Paul Wheaton is with Ernie and Erica Wisner. They talk about the Rocket Mass Heater workshop held at Caleb and Krista's in Missoula at the end of October 2012. They point out that it was a great success that brought together many interesting people with varied skills.
Ernie and Erica talk about how they travelled across the country to give workshops. They talk about some rocket mass heaters they troubleshooted. They point out that it is difficult to get the manifold right the first time, especially since it is not necessarily clear in the Rocket Mass Heater book. Paul points out that Ernie and Erica have very complete plans available and that the Rocket Mass Heater described in those have been in used for at least one year without any issues.
Paul, Ernie and Erica then move on to the controversial hot water Rocket Mass Heater, also known as boom-squish. They emphasize that it is extremely dangerous and that unless one has lots of experience with pressurized hot water, one should not attempt to build such a system. On the other hand they point out that non-pressurized systems are much safer.
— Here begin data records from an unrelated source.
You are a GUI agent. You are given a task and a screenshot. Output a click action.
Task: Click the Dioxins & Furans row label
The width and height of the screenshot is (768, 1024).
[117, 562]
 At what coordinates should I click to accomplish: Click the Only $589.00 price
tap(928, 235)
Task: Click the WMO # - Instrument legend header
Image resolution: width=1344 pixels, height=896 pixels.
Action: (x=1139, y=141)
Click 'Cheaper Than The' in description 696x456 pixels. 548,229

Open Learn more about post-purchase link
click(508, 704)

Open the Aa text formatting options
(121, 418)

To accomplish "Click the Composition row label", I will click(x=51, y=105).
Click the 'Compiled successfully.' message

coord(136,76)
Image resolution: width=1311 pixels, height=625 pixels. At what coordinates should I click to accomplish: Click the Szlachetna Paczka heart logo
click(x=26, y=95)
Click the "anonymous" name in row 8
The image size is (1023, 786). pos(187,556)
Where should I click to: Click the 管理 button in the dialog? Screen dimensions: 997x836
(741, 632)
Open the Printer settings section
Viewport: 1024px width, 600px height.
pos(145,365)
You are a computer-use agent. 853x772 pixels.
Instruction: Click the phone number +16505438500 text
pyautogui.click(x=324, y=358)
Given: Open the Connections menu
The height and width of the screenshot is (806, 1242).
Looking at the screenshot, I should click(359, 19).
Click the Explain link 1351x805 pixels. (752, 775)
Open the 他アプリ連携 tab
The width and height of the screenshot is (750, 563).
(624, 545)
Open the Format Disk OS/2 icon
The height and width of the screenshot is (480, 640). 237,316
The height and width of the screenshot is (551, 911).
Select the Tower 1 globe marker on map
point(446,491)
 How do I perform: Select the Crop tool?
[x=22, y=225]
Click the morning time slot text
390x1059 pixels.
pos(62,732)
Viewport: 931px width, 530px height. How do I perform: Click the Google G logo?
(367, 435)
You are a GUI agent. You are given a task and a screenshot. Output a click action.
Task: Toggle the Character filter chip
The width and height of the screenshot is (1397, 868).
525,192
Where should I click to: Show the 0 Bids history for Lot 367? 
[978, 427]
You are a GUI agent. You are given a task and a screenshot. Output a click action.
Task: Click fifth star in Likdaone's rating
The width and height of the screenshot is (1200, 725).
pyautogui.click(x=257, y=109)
They talk about the big reveal that was one of the highlights of the workshop: a shippable Rocket Mass Heater core, manifold and barrel. They explain that the core is made out of a castable ceramic and that the system is 80% hotter than regular Rocket Mass Heater.
They also talk about a few Kickstarters that are about to be launched: Two for the shippable Rocket Mass Heater and some for DVDs of the workshop.
Boy, that guy that pushed the "exhaust your heater into a greenhouse" must have been super obnoxious, because y'all covered that six ways from Sunday! It was interesting to hear you talk about this, because in an old hobby of mine (ornamental aquarium horticulture, or heavily planted tanks) many people use CO2 tanks, or yeast digesters, to enhance plant growth. (I never did--that was too fiddly, and if your system breaks down in any way you can wake up to dead fish.) If anybody wanted to spike the CO2 in their greenhouse, I'd advocate for fermentation or critters as a safer source of CO2.
Just FYI, room air has 21% oxygen most of the time.
Yeah, the guy was quite pushy about it, but it was also brought up at other time during the last day of the workshop. Some people thought that they could make it work. I think Paul, Ernie and Erica's point is that it can be done, but that it is inherently unsafe.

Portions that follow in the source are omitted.